Limitations & Future Work

  • The model supports a maximum of 8 views, which is still insufficient for large-scale scenes (e.g., city-scale reconstruction), limited by the quadratic complexity of Transformers.
  • It relies on a pretrained VAE for image encoding, allowing the reconstruction errors of the VAE to propagate to the final NVS quality.
  • The paper does not report execution time and GPU memory consumption, implying inference efficiency could be a bottleneck in practical deployment.
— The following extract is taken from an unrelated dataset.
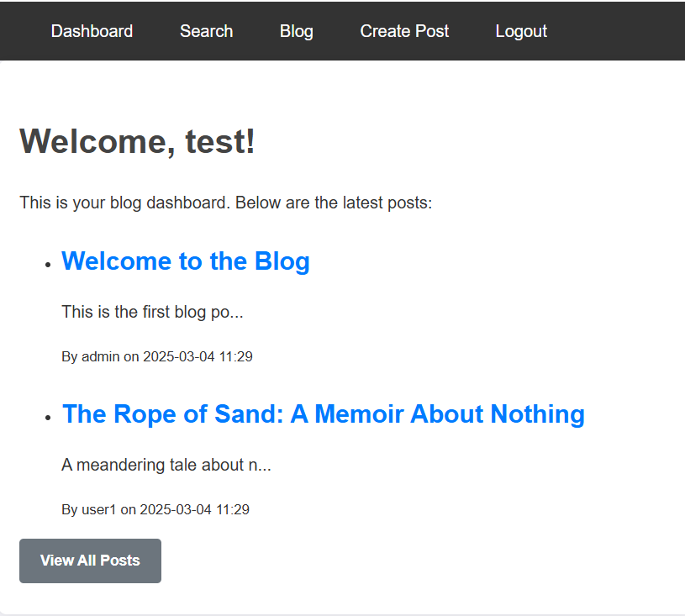Open the 'Welcome to the Blog' post

point(185,261)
  • The 3DGS optimization phase requires additional handling of multi-view inconsistency, indicating that the multi-view images generated by diffusion still retain some degree of inconsistency.
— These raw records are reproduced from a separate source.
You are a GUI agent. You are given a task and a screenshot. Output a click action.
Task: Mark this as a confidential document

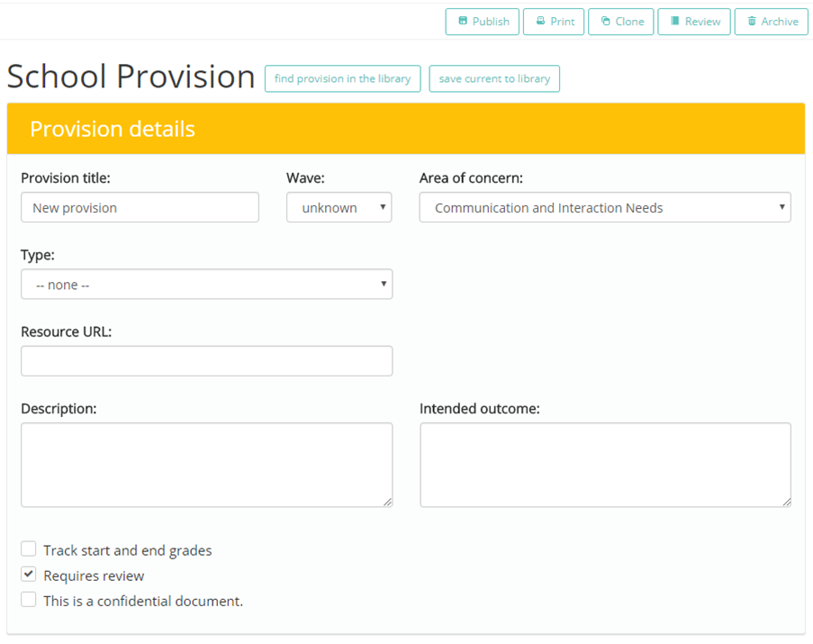pyautogui.click(x=28, y=599)
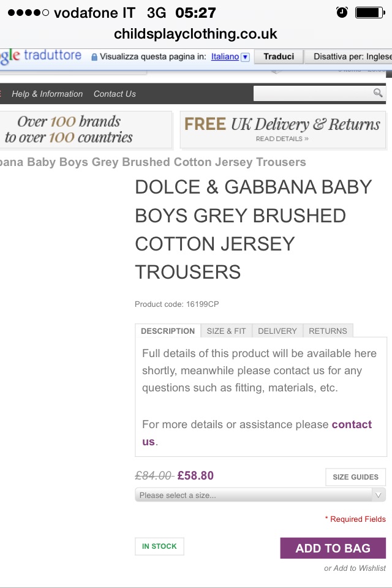Click the Add to Bag button
This screenshot has width=392, height=588.
tap(333, 548)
  • vs DUSt3R: DUSt3R is a discriminative method that recovers poses via predicting 3D point maps followed by PnP. Matrix3D is a generative method that directly generates ray maps via diffusion. Matrix3D offers higher accuracy but potentially demands greater computational resources.
  • vs RayDiffusion: Both methods utilize ray representations and diffusion models for pose estimation. However, RayDiffusion supports only pose estimation, whereas Matrix3D unifiedly supports three tasks and acquires superior features through multi-modal training.
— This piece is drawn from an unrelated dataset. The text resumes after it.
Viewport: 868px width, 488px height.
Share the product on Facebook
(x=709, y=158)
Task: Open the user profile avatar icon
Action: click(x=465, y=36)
  • vs InstantMesh/Wonder3D: These methods are confined to NVS and are typically constrained to fixed-view configurations. Matrix3D supports arbitrary viewpoints and can simultaneously output depth and poses.

Rating

  • Novelty: ⭐⭐⭐⭐ Extending masked learning to a multi-modal multi-view level to unify three tasks is a highly novel concept.
  • Experimental Thoroughness: ⭐⭐⭐⭐ Compares against multiple SOTAs across all three tasks, though efficiency analysis is missing.
  • Writing Quality: ⭐⭐⭐⭐ The paper is logically structured, progressing steadily from problem definition to methodology design.
  • Value: ⭐⭐⭐⭐⭐ The practical value of an all-in-one photogrammetry model is exceptionally high, representing the development trend of 3D vision towards unified models.